Write out the lines of the items below as a Markdown table with the columns Row and Line, skipping blank lines. Put the row number under Row and the full line under Line.
****************
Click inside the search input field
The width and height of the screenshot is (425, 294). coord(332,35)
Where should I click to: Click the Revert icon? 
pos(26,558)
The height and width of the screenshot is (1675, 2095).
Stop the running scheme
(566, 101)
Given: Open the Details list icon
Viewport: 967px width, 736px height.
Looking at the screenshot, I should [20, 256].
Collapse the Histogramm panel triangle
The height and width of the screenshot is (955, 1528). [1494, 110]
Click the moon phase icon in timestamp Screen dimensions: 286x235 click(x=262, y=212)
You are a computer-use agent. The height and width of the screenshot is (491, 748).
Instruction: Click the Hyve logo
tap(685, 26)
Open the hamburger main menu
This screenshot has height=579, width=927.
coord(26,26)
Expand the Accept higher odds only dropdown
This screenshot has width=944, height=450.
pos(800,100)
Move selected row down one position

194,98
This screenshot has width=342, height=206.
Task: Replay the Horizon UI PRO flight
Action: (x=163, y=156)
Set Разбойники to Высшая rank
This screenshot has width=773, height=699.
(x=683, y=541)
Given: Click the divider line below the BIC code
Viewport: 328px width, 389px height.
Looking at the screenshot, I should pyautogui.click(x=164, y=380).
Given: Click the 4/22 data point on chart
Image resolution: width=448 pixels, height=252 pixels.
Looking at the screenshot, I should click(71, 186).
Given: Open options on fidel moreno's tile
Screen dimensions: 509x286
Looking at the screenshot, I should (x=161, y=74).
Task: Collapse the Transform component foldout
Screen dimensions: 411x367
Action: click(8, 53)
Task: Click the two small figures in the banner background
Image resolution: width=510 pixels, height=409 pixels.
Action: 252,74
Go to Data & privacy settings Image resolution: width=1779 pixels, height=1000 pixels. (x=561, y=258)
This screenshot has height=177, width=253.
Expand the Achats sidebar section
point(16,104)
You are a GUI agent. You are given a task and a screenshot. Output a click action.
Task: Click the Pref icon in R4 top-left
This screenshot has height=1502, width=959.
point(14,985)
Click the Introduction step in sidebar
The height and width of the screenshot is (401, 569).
****************
■ **EXPECTED OUTPUT**:
| Row | Line |
|---|---|
| 1 | Click inside the search input field |
| 2 | The width and height of the screenshot is (425, 294). coord(332,35) |
| 3 | Where should I click to: Click the Revert icon?  |
| 4 | pos(26,558) |
| 5 | The height and width of the screenshot is (1675, 2095). |
| 6 | Stop the running scheme |
| 7 | (566, 101) |
| 8 | Given: Open the Details list icon |
| 9 | Viewport: 967px width, 736px height. |
| 10 | Looking at the screenshot, I should [20, 256]. |
| 11 | Collapse the Histogramm panel triangle |
| 12 | The height and width of the screenshot is (955, 1528). [1494, 110] |
| 13 | Click the moon phase icon in timestamp Screen dimensions: 286x235 click(x=262, y=212) |
| 14 | You are a computer-use agent. The height and width of the screenshot is (491, 748). |
| 15 | Instruction: Click the Hyve logo |
| 16 | tap(685, 26) |
| 17 | Open the hamburger main menu |
| 18 | This screenshot has height=579, width=927. |
| 19 | coord(26,26) |
| 20 | Expand the Accept higher odds only dropdown |
| 21 | This screenshot has width=944, height=450. |
| 22 | pos(800,100) |
| 23 | Move selected row down one position |
| 24 | 194,98 |
| 25 | This screenshot has width=342, height=206. |
| 26 | Task: Replay the Horizon UI PRO flight |
| 27 | Action: (x=163, y=156) |
| 28 | Set Разбойники to Высшая rank |
| 29 | This screenshot has width=773, height=699. |
| 30 | (x=683, y=541) |
| 31 | Given: Click the divider line below the BIC code |
| 32 | Viewport: 328px width, 389px height. |
| 33 | Looking at the screenshot, I should pyautogui.click(x=164, y=380). |
| 34 | Given: Click the 4/22 data point on chart |
| 35 | Image resolution: width=448 pixels, height=252 pixels. |
| 36 | Looking at the screenshot, I should click(71, 186). |
| 37 | Given: Open options on fidel moreno's tile |
| 38 | Screen dimensions: 509x286 |
| 39 | Looking at the screenshot, I should (x=161, y=74). |
| 40 | Task: Collapse the Transform component foldout |
| 41 | Screen dimensions: 411x367 |
| 42 | Action: click(8, 53) |
| 43 | Task: Click the two small figures in the banner background |
| 44 | Image resolution: width=510 pixels, height=409 pixels. |
| 45 | Action: 252,74 |
| 46 | Go to Data & privacy settings Image resolution: width=1779 pixels, height=1000 pixels. (x=561, y=258) |
| 47 | This screenshot has height=177, width=253. |
| 48 | Expand the Achats sidebar section |
| 49 | point(16,104) |
| 50 | You are a GUI agent. You are given a task and a screenshot. Output a click action. |
| 51 | Task: Click the Pref icon in R4 top-left |
| 52 | This screenshot has height=1502, width=959. |
| 53 | point(14,985) |
| 54 | Click the Introduction step in sidebar |
| 55 | The height and width of the screenshot is (401, 569). |